**EXTRACT TO READ**
The exhibition’s title comes from a combination of the words “barbarous” and “rose” pronounced in isiXhosa, Ndzube’s native language, and was inspired by the Swenkas, working-class Zulu men who find a way to transcend their day-to-day lives by sporting dapper outfits and competing in amateur fashion shows. Through a series of paintings and sculptures, Ndzube has depicted surreal versions of these DIY dandies, their bodies wildly contorted, limbs tapering out into snake-like appendages. Most of his figures are headless; their swollen frames ending in abrupt knots, lamp shades, or bright orange traffic cones. The few with heads bear faces twisted into anguished veils. Others are composed almost entirely of found objects, construction materials and lights, with only shoes to denote the body. Their sartorial exuberance is expressed through riotously-patterned textiles that unfurl in wild combinations in painted backgrounds or sprawl across the gallery floor.
More than a literal reflection of their lives, Bhabarosi takes inspiration from the Swenkas, creating an expansive world built from everyday objects that rise above their modest origins. Channeling their sense of aspirational transformation, Ndzube’s anthropomorphic assemblages and fantastical canvases function as a stage set on which to project our own embodied fantasies of rebirth.
Simphiwe Ndzube: Bhabharosi runs September 9–October 14, 2017 at Nicodim (571 S. Anderson Street, Suite 2, Los Angeles, CA 90033).

**COLLECTED DATA**
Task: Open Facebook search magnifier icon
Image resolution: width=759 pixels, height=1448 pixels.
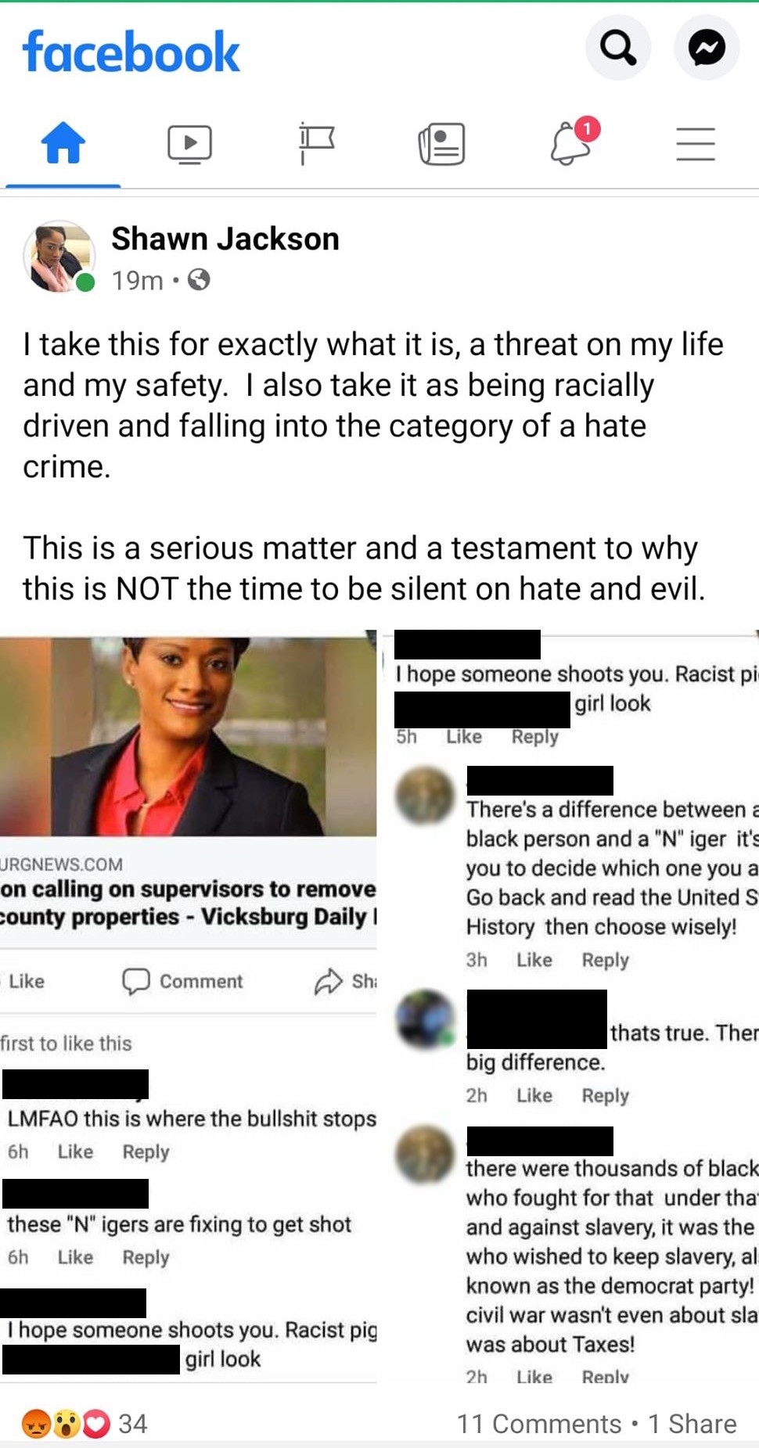Action: [x=618, y=49]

**GIVEN TASK**
Answer these questions from the exhibition text above:
(a) Which two words, pronounced in isiXhosa, combine to form the exhibition's title?
(b) What do the swollen frames of Ndzube's headless figures end in?
(c) What are the dates of the exhibition at Nicodim?

**TASK OUTPUT**
(a) "Barbarous" and "rose."
(b) Abrupt knots, lamp shades, or bright orange traffic cones.
(c) September 9 to October 14, 2017.